— Work to be completed —
Only an exact copy of the records below will serve as the answer.

(Extracted data entries)
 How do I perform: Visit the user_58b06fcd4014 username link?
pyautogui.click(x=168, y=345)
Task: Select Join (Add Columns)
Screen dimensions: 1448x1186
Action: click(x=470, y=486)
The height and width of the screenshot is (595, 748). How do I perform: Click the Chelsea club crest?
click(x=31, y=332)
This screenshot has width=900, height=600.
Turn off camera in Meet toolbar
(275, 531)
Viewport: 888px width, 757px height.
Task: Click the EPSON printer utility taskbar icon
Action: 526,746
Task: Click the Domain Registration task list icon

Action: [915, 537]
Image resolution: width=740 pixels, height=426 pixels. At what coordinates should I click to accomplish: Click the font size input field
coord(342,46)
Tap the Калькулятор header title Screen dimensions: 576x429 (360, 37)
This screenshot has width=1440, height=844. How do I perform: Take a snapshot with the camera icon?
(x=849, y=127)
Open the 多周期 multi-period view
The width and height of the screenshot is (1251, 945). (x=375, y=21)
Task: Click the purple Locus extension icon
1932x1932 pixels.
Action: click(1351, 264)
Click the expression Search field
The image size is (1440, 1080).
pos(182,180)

— Exercise response —
 How do I perform: Visit the user_58b06fcd4014 username link?
pyautogui.click(x=168, y=345)
Task: Select Join (Add Columns)
Screen dimensions: 1448x1186
Action: click(x=470, y=486)
The height and width of the screenshot is (595, 748). How do I perform: Click the Chelsea club crest?
click(x=31, y=332)
This screenshot has width=900, height=600.
Turn off camera in Meet toolbar
(275, 531)
Viewport: 888px width, 757px height.
Task: Click the EPSON printer utility taskbar icon
Action: 526,746
Task: Click the Domain Registration task list icon

Action: [915, 537]
Image resolution: width=740 pixels, height=426 pixels. At what coordinates should I click to accomplish: Click the font size input field
coord(342,46)
Tap the Калькулятор header title Screen dimensions: 576x429 (360, 37)
This screenshot has width=1440, height=844. How do I perform: Take a snapshot with the camera icon?
(x=849, y=127)
Open the 多周期 multi-period view
The width and height of the screenshot is (1251, 945). (x=375, y=21)
Task: Click the purple Locus extension icon
1932x1932 pixels.
Action: click(1351, 264)
Click the expression Search field
The image size is (1440, 1080).
pos(182,180)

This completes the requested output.